◆ **What is asked**
Return the listing lines from the one containing "Select the Group 3 field for Category 3" through the one containing "[123, 1243]", inclusive, reproducing them exactly. Omit the pictures from your answer.

** Start Input rows **

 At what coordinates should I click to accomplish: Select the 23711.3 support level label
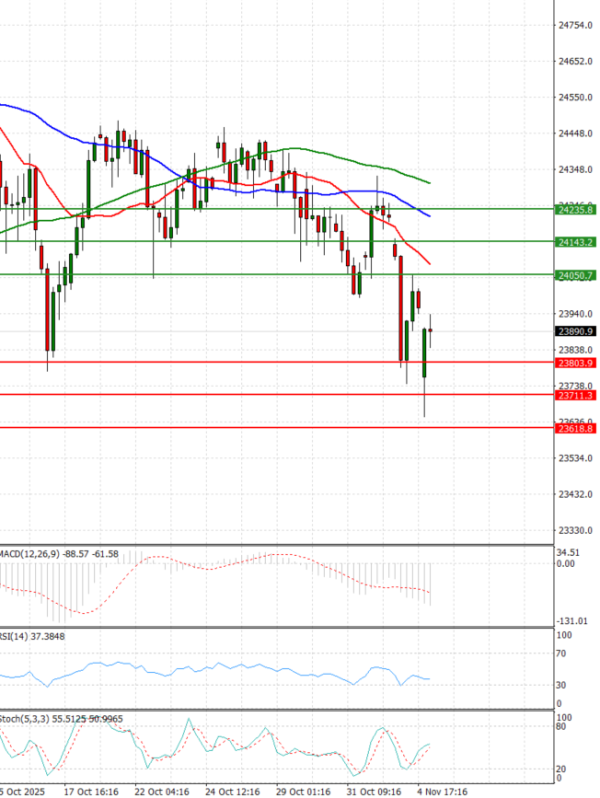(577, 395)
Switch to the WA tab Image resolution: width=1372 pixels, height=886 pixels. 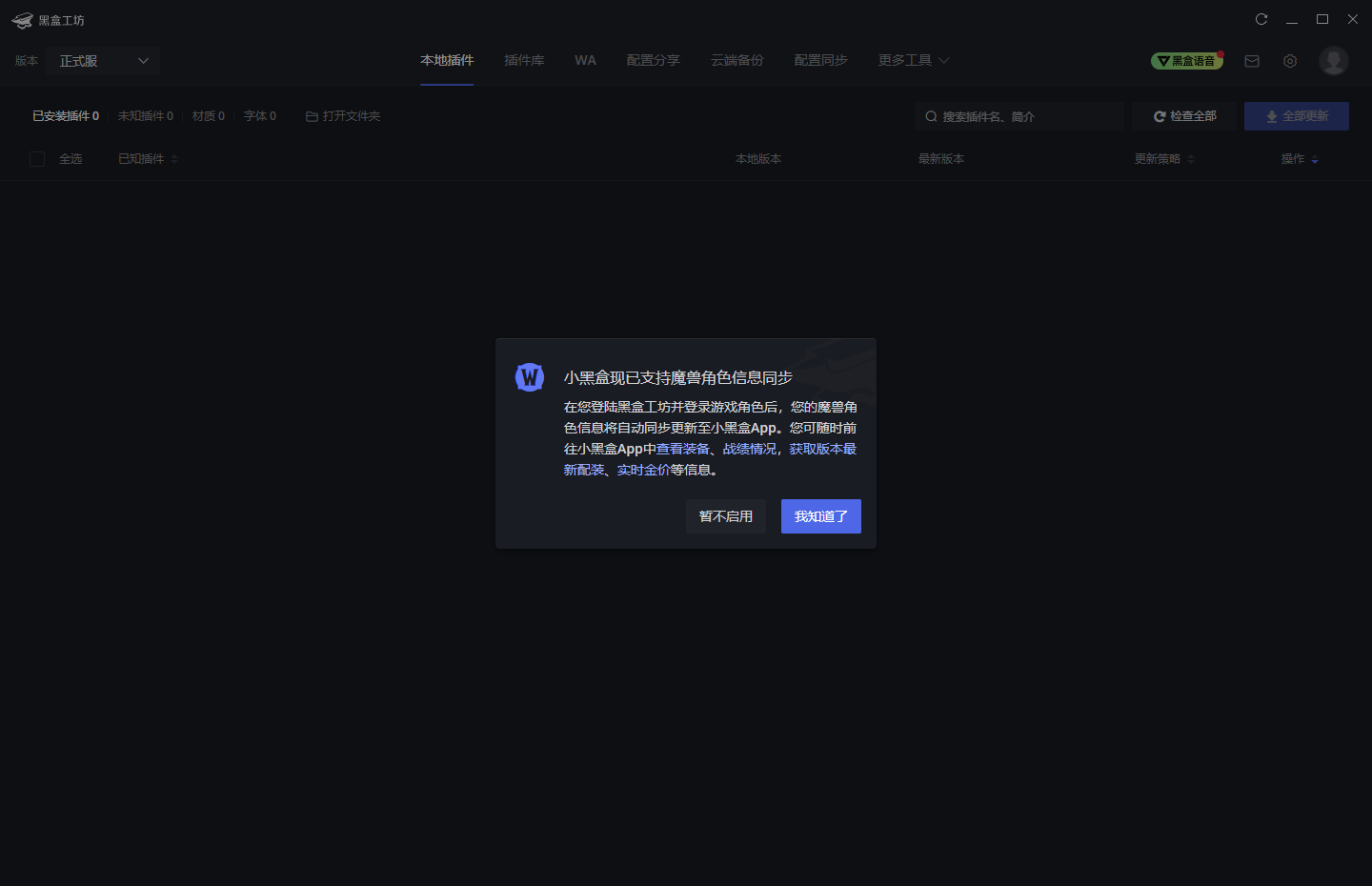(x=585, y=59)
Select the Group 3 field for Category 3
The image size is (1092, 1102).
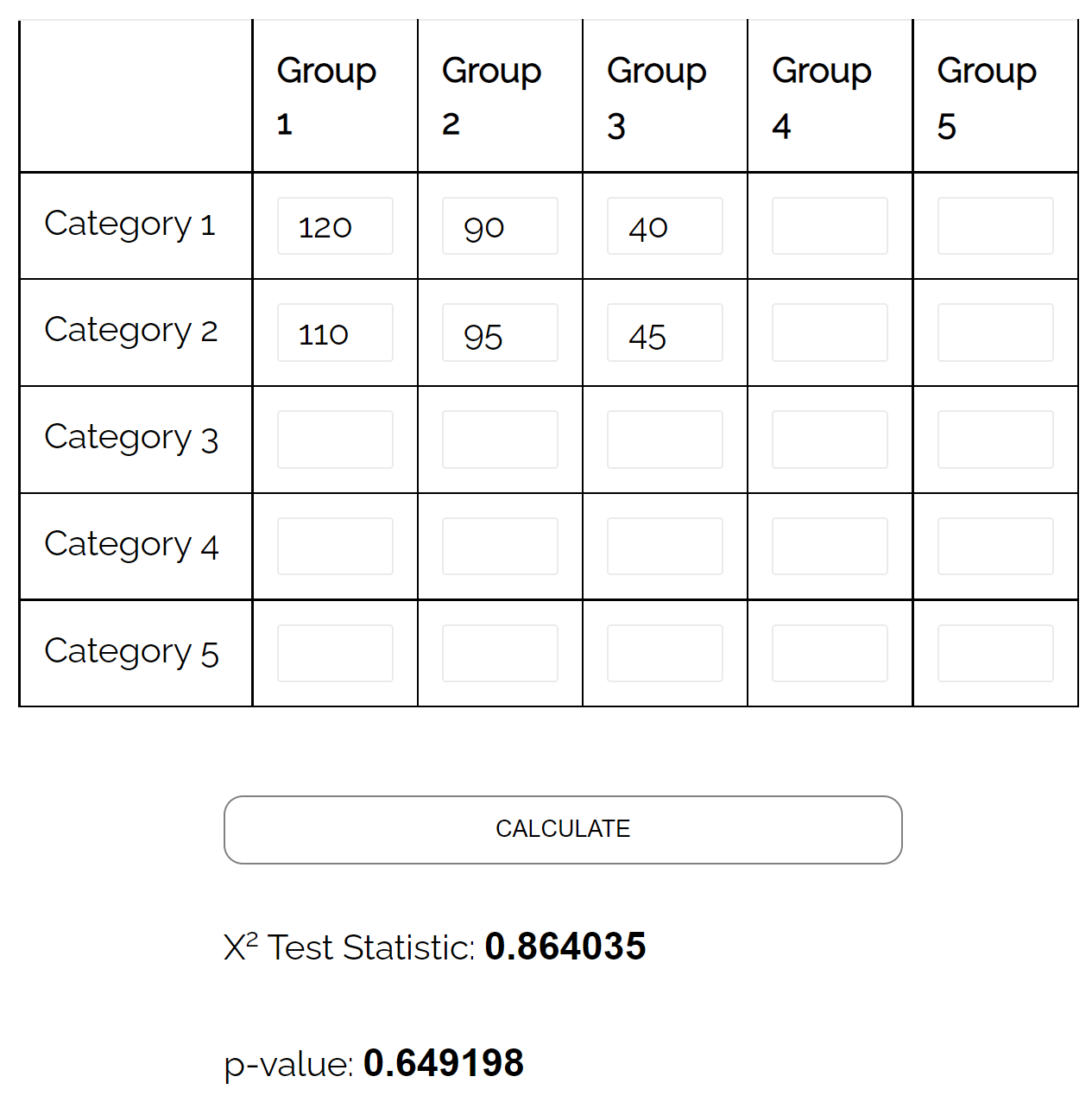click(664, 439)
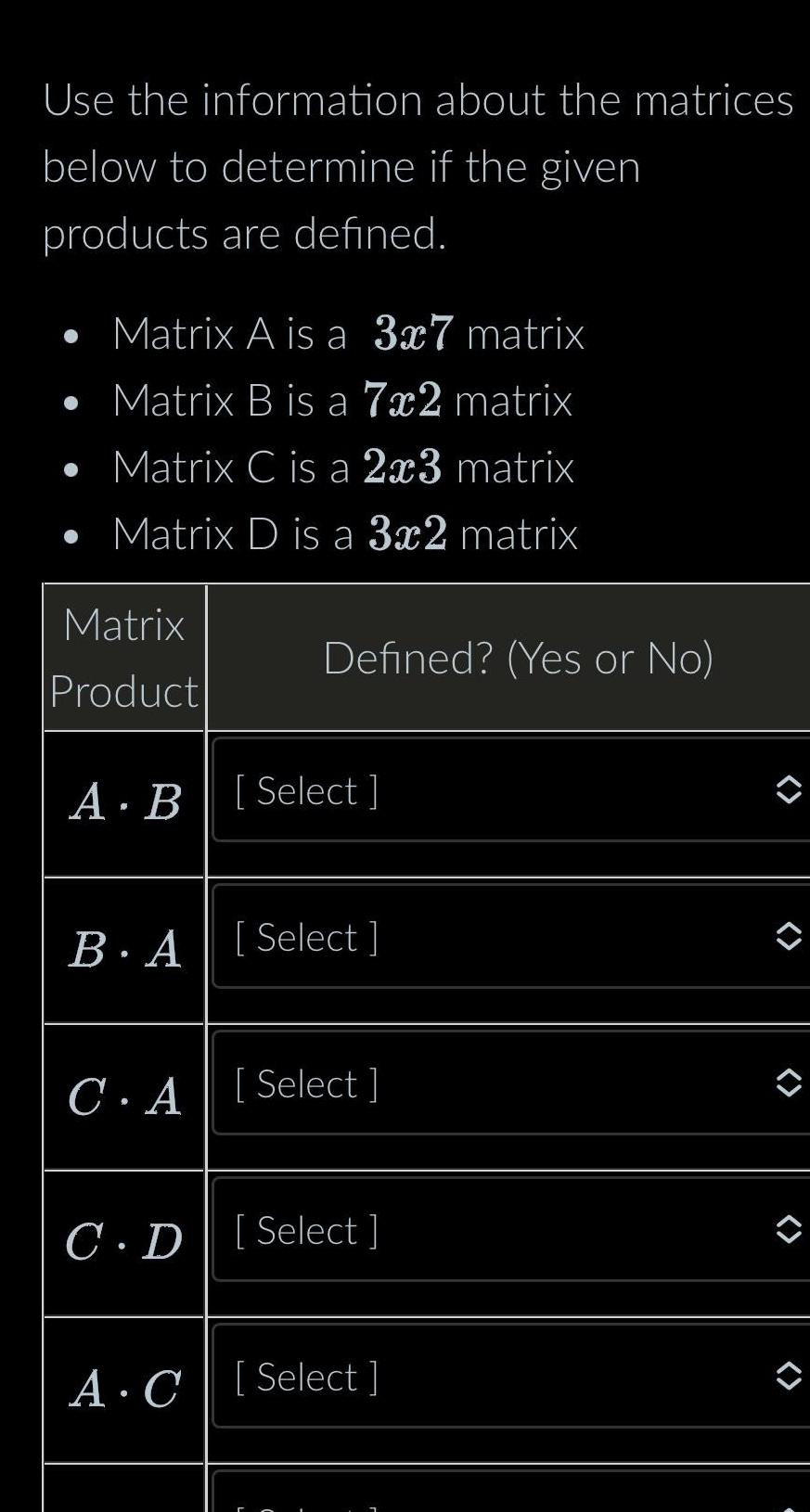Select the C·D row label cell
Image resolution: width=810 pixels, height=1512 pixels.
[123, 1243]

** End Input rows **
** Start Input rows **

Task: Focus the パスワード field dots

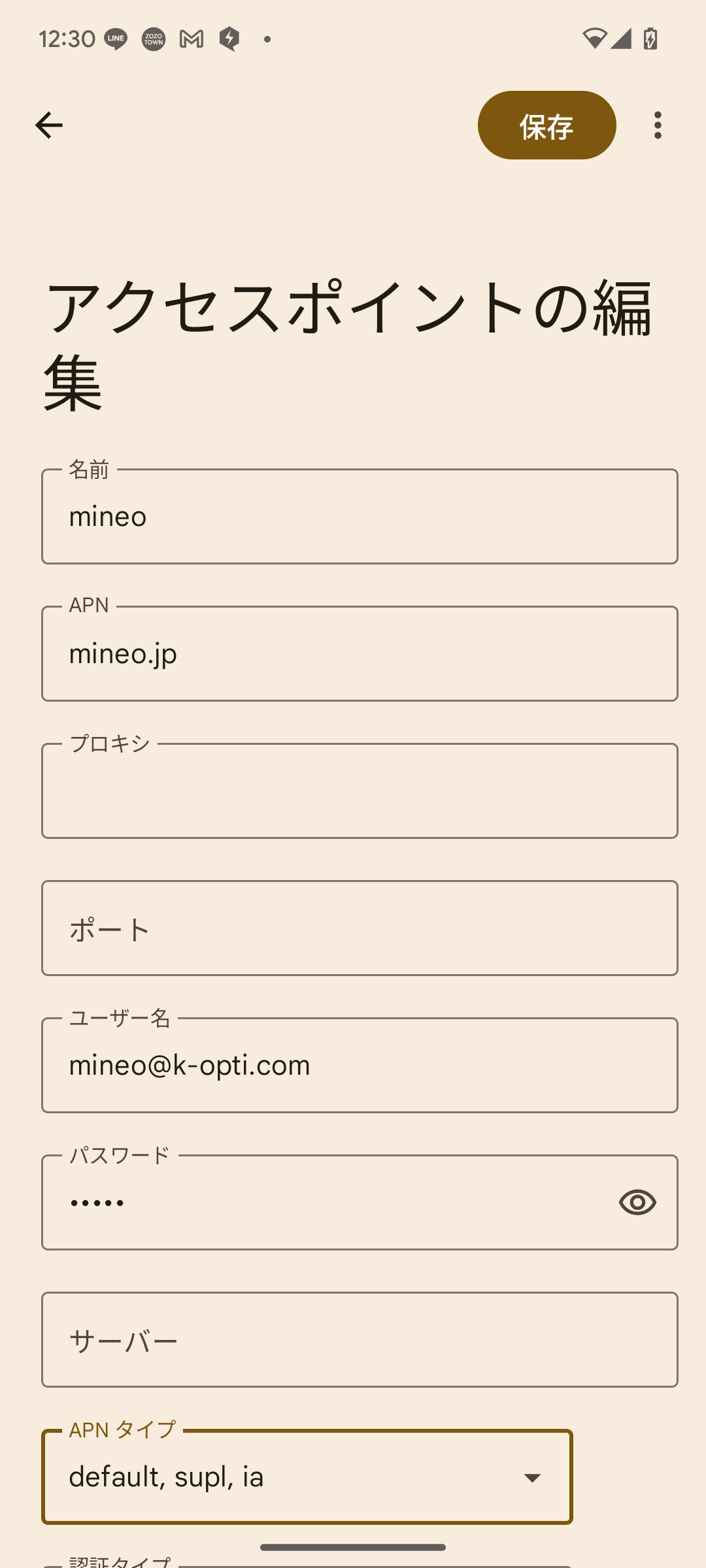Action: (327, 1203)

** End Input rows **

◆ **Answer for this exercise**
Select the Group 3 field for Category 3
The image size is (1092, 1102).
click(664, 439)
Select the C·D row label cell
Image resolution: width=810 pixels, height=1512 pixels.
[123, 1243]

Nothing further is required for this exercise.